7. Ten aanzien van bestreden besluit 1 bestaat aanleiding om het college en de Staat te veroordelen in de proceskosten in verband met het verzoek om schadevergoeding vanwege overschrijding van de redelijke termijn. Deze kosten worden begroot op € 437,50 (1 punt voor het indienen van het verzoek, met een wegingsfactor van 0,5). Dit bedrag komt in gelijke delen ten laste van het college (€ 218,75) en de Staat (€ 218,75). Voor het verzoek ten aanzien van bestreden besluit 2 zal de Staat worden veroordeeld in de proceskosten, begroot op € 437,50 (1 punt voor het indienen van het verzoek, met een wegingsfactor van 0,5).
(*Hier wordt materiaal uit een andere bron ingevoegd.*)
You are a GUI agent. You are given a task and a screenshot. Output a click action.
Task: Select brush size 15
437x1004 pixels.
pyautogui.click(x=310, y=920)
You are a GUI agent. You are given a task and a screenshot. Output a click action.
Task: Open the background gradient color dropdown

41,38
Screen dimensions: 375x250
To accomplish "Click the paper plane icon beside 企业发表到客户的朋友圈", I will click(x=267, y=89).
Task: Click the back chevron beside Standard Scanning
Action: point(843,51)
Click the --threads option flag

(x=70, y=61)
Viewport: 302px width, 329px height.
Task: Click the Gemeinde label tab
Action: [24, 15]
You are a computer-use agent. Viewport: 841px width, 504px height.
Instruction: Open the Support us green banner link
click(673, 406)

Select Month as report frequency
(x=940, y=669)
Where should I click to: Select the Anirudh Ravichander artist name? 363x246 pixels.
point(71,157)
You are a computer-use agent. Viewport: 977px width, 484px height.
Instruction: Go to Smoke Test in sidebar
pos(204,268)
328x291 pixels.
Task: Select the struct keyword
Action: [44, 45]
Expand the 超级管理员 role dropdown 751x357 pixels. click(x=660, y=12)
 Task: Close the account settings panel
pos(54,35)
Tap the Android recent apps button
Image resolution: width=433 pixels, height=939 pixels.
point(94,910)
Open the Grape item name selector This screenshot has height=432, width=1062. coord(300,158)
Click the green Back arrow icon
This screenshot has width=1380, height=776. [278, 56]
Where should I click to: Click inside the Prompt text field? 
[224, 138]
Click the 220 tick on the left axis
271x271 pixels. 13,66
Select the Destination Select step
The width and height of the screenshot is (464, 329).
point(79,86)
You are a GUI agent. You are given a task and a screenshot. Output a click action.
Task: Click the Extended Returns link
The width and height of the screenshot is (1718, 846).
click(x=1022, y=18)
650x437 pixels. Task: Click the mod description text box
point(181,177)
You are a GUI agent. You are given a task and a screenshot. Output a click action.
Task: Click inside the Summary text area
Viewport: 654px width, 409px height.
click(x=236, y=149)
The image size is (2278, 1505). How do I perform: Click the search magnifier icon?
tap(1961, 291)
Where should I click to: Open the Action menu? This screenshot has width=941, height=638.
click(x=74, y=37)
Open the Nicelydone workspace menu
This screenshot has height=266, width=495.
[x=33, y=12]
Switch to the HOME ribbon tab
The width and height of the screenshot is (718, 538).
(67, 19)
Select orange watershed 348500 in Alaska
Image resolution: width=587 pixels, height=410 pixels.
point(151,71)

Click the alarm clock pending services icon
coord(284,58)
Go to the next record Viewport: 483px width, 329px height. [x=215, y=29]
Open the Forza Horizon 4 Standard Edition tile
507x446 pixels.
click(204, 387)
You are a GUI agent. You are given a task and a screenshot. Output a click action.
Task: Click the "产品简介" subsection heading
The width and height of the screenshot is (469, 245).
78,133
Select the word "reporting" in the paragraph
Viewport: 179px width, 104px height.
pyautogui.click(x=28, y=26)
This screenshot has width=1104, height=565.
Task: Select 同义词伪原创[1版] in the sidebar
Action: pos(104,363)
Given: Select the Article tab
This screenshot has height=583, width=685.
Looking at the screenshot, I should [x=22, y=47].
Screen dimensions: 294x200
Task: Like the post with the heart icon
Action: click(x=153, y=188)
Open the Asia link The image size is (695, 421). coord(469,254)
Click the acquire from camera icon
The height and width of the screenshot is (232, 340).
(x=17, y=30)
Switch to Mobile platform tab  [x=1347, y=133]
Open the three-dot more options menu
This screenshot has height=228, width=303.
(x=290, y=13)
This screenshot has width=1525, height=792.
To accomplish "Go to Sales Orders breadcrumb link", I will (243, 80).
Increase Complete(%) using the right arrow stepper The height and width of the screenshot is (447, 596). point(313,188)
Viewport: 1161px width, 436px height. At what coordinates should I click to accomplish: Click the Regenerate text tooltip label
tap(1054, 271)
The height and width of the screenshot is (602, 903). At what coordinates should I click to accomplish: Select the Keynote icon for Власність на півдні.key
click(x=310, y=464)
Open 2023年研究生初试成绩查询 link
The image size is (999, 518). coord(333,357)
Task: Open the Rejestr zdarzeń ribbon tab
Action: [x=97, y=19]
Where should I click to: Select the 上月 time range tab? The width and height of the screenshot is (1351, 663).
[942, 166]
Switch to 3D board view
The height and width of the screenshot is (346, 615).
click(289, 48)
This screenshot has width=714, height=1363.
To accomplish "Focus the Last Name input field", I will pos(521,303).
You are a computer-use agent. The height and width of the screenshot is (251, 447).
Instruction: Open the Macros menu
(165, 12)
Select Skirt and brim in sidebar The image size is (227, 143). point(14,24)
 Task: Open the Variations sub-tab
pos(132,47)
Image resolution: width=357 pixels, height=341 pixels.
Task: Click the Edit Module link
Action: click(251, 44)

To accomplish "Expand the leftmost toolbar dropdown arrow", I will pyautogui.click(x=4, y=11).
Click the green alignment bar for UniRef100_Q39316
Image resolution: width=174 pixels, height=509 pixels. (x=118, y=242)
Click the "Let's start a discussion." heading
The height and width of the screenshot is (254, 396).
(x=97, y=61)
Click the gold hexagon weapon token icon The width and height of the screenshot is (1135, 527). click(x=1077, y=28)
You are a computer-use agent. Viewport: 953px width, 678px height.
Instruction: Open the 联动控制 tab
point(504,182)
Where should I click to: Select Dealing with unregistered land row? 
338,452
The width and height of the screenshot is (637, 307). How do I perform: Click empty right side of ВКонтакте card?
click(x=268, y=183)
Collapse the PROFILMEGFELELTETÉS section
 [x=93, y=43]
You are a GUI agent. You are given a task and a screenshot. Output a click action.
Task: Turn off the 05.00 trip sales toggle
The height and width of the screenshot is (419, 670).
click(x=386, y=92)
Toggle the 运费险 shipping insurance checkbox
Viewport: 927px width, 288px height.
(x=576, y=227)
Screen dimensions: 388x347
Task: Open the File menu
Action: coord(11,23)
Voor het toekennen van een afzonderlijk punt voor de behandeling van beide verzoeken ter zitting bestaat in dit geval geen aanleiding.
8. Appellant krijgt ook het in hoger beroep betaalde griffierecht terug.

BESLISSING

De Centrale Raad van Beroep
  • bevestigt de aangevallen uitspraak;
  • verklaart het beroep gegrond en herroept het besluit van 10 februari 2021, voor zover daarbij een lager pgb-uurtarief is gehanteerd dan het in 5.4.1 bedoelde pgb-uurtarief;
  • verklaart het beroep gegrond en herroept het besluit van 14 mei 2024, voor zover het pgbuurtarief van € 22,11 niet al per 15 januari 2021 is verstrekt;
  • draagt het college op een nieuwe beslissing te nemen met inachtneming van deze uitspraak en bepaalt dat tegen dit besluit slechts beroep bij de Raad kan worden ingesteld;
  • veroordeelt het college tot betaling aan appellant van een vergoeding van schade tot een bedrag van € 1.000,- ;
  • veroordeelt de Staat der Nederlanden (minister van Justitie en Veiligheid) tot betaling aan appellant van een vergoeding van schade tot een bedrag van € 1.500,-;
  • veroordeelt het college in de proceskosten van appellant tot een bedrag van € 2.008,75;
  • veroordeelt de Staat der Nederlanden (minister van Justitie en Veiligheid) in de proceskosten van appellant tot een bedrag van € 656,25;
  • bepaalt dat het college aan appellant het in beroep en in hoger beroep betaalde griffierecht van in totaal € 134,- vergoedt.
Deze uitspraak is gedaan door J. Brand als voorzitter en K.M.P. Jacobs en J.J. Janssen als leden, in tegenwoordigheid van R.R. Olde Engberink als griffier. De beslissing is uitgesproken in het openbaar op 2 oktober 2024.
(getekend) J. Brand
(getekend) R.R. Olde Engberink

Voetnoten

1.Zie de uitspraken van de Raad van 22 augustus 2019, ECLI:NL:CRVB:2019:2803 en 27 november 2019, ECLI:NL:CRVB:2019:3761.
2.Zie de uitspraak van de Raad van 16 augustus 2023, ECLI:NL:CRVB:2023:1580.
3.Zie de uitspraak van de Raad van 26 januari 2009, ECLI:NL:CRVB:2009:BH1009.
4.Zie de uitspraak van de Hoge Raad van 19 februari 2016, ECLI:NL:HR:2016:252, r.o. 3.5.1. onder b.